Task: A word-for-word copy of the line containing "How do I perform: Reload" and every following line to the end of the data below is all the answer should hold.

Information supplied:
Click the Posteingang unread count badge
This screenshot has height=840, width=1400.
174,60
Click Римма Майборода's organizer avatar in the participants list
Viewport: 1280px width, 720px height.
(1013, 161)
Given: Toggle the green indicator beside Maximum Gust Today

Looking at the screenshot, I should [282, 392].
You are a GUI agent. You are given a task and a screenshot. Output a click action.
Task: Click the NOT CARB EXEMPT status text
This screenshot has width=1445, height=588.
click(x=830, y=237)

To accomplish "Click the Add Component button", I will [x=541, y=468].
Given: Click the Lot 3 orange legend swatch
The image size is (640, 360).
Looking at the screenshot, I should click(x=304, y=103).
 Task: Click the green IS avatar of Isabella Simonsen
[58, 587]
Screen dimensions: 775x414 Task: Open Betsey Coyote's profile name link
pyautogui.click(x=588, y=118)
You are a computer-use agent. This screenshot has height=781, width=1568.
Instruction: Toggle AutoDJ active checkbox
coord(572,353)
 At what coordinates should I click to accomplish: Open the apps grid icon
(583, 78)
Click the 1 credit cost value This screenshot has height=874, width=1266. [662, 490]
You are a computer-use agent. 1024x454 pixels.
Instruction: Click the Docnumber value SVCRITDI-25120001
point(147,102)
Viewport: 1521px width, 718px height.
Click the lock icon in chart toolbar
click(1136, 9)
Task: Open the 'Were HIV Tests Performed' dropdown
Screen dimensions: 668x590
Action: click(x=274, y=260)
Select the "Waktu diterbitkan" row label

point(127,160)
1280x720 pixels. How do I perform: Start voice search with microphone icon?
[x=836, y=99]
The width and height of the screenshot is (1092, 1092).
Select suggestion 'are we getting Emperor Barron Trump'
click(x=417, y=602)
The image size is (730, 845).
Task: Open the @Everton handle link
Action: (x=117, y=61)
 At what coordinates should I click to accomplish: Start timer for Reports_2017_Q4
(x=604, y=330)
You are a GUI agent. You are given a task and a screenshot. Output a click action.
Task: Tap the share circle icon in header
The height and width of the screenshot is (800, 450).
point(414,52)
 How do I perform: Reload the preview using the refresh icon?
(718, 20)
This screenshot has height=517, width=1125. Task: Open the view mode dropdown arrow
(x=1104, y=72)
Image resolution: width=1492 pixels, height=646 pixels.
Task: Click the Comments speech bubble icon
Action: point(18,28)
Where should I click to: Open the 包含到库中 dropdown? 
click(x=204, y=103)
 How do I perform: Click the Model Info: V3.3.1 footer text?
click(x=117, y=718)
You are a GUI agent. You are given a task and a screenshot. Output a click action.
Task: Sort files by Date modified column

Solution to this task:
 How do I perform: Reload the preview using the refresh icon?
(718, 20)
This screenshot has height=517, width=1125. Task: Open the view mode dropdown arrow
(x=1104, y=72)
Image resolution: width=1492 pixels, height=646 pixels.
Task: Click the Comments speech bubble icon
Action: point(18,28)
Where should I click to: Open the 包含到库中 dropdown? 
click(x=204, y=103)
 How do I perform: Click the Model Info: V3.3.1 footer text?
click(x=117, y=718)
You are a GUI agent. You are given a task and a screenshot. Output a click action.
Task: Sort files by Date modified column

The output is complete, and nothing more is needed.